- **Selected excerpt**:
════════════════

The problem before us then is: What are the due process requirements attendant to the deprivation of the petitioner's right to continue in his employment? The statute, §  48-6105, provides that he may be removed for cause after an opportunity for a hearing. A hearing was had and cause was therein established. But did the hearing comport with due process requirements? We have previously said that the purpose of giving the board authority to discharge such employees is to protect the public interest but that the purpose of the hearing is to protect the accused employee and that formal procedure is required, not to foreclose judicial review, but as a protection to the one charged. State ex rel. Felthoff v. Richards, supra.
We acknowledge that the proceedings before administrative bodies are not required to be conducted with all of the procedural safeguards afforded by judicial proceedings,  even when such proceedings are judicial in nature. We accept a lower standard in proceedings before quasi-judicial bodies because it would be unworkable to do otherwise. There are, nevertheless, standards below which we should not go. These standards, logically, should be at the highest level that is workable under the circumstances. "The formality and procedural requisites for the hearing can vary, depending upon the importance of the interests involved and the nature of the subsequent proceedings." Boddie v. Connecticut (1971), 401 U.S. 371, 378, 91 S.Ct. 780, 28 L.Ed.2d 113.
Although the statute recites that the appeal shall be heard by the court de novo, this is not literally true. This has been held to mean, not that the issues at the hearing before the board are heard and determined anew, but rather that new issues are formed and determined.
"* * * a review or appeal to the courts from an administrative order or decision is limited to a consideration of whether or not the order was  made in conformity with proper legal procedure, is based upon substantial evidence, and does not violate any constitutional, statutory, or legal principle. * * *." State ex rel. Public Service Commission v. Boone Circuit Court, etc. (1956), 236 Ind. 202, 211, 138 N.E.2d 4.
Insofar as the findings of fact by an administrative board are concerned, the reviewing court is bound by them, if they are supported by the evidence. It may not substitute its  judgment for that of the board. Kinzel v. Rettinger (1972), 151 Ind. App. 119, 277 N.E.2d 913. With the authority of the reviewing court so limited, it is imperative that a strict test of impartiality be applied to the fact finding procedure. The evidence will be heard and the facts determined but once. If the facts are to be fairly determined then it must occur at this stage of the proceedings. It is essential that the fact finders comport to due process standards. It also follows that the fact finding process should be free of suspicion or appearance of impropriety.
The Board of Public Works and Safety of the respondent city was, at the time of the hearing, composed of the city controller and the city attorney. By statute, the city civil engineer would also be a member of such board (Burns § 48-1215, IC 18-2-1-4.2), but the city was then without an engineer, and the board was functioning with only two members, which did constitute a quorum.
The city attorney is required by statute to be the legal adviser of all the city's departments and officers. He is required to conduct all legal proceedings authorized by the act establishing the office, including those necessary or advisable for the protection or enforcement of the rights of the city or of the public. Burns § 48-1801, IC 18-1-6-13. The city attorney, in such capacity represented the complaining party, the City Fire Department, acting through its chief.

════════════════

- **Supplied data**:
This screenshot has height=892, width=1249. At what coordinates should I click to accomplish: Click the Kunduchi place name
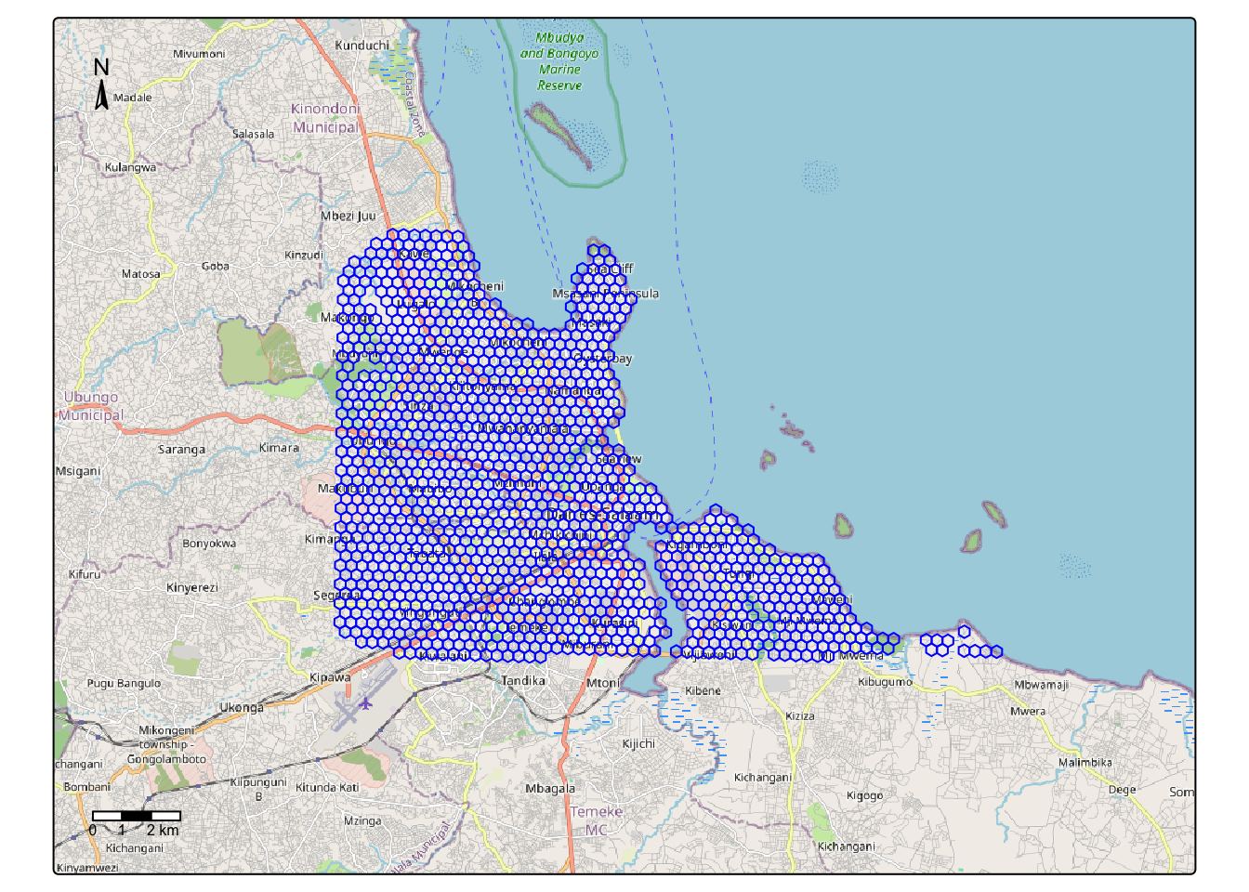click(x=362, y=45)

════════════════

- **What to do**:
a) Reproduce the due process opinion verbatim, starting at "The Board of" and ending at "through its chief.".
b) Extend the due process opinion with new prose that picks up after its final sentence.
The data shown above is separate from the due process opinion.

- **Exercise results**:
a)
The Board of Public Works and Safety of the respondent city was, at the time of the hearing, composed of the city controller and the city attorney. By statute, the city civil engineer would also be a member of such board (Burns § 48-1215, IC 18-2-1-4.2), but the city was then without an engineer, and the board was functioning with only two members, which did constitute a quorum.
The city attorney is required by statute to be the legal adviser of all the city's departments and officers. He is required to conduct all legal proceedings authorized by the act establishing the office, including those necessary or advisable for the protection or enforcement of the rights of the city or of the public. Burns § 48-1801, IC 18-1-6-13. The city attorney, in such capacity represented the complaining party, the City Fire Department, acting through its chief.

b)
Although denominated a "hearing," by statute such proceedings in essence are trials. They are adversary proceedings, and the city attorney is the advocate for the interests opposing the employee under charges. In this case, the city attorney framed the charges, subpoenaed the witnesses, conducted the cross-examination, and consulted with and heard the recommendation of the fire chief. Of this we have no criticism. He was functioning properly and effectively as the fire department's advocate.
While so engaged as advocate, the city attorney, not as an advocate but as a member of the hearing tribunal, also served as the presiding officer, ruled on matters of procedure and evidence and ultimately voted upon the issue of guilt. It strains the imagination that, under such circumstances, hearings will likely be conducted with that degree of impartiality and that decisions will be made with that degree of objectivity reasonably obtainable.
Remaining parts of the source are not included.